_Your objective_
Pictures are to be left out, and only the lines from the one containing "You are a GUI" through the last line of the data are to be returned exactly.

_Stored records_
──────────
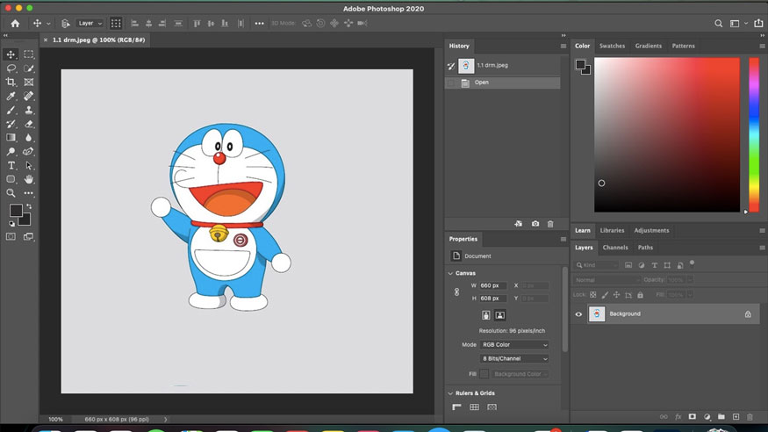Select the Crop tool

tap(11, 82)
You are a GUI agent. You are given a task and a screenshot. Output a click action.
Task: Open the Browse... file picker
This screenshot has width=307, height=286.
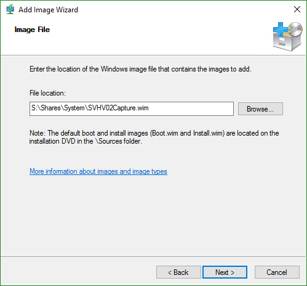pos(260,108)
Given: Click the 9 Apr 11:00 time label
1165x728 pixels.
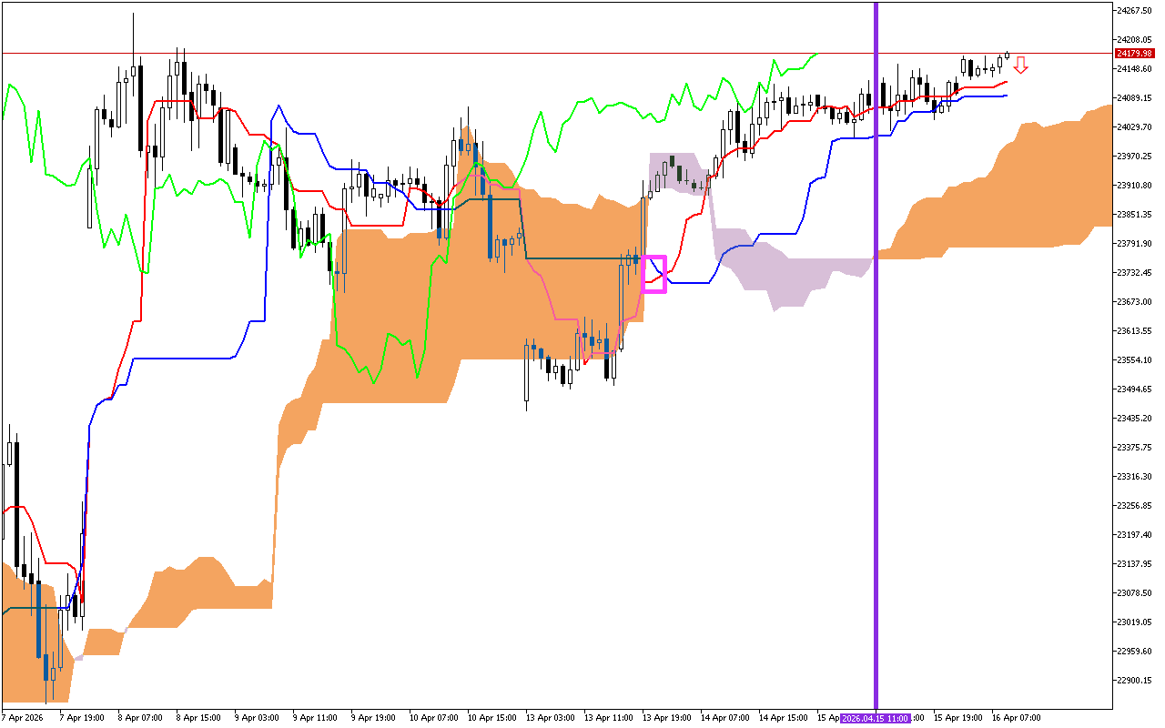Looking at the screenshot, I should pyautogui.click(x=316, y=718).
──────────
_Written solution_
You are a GUI agent. You are given a task and a screenshot. Output a click action.
Task: Open the Browse... file picker
This screenshot has width=307, height=286.
pos(260,108)
Given: Click the 9 Apr 11:00 time label
1165x728 pixels.
Looking at the screenshot, I should pyautogui.click(x=316, y=718).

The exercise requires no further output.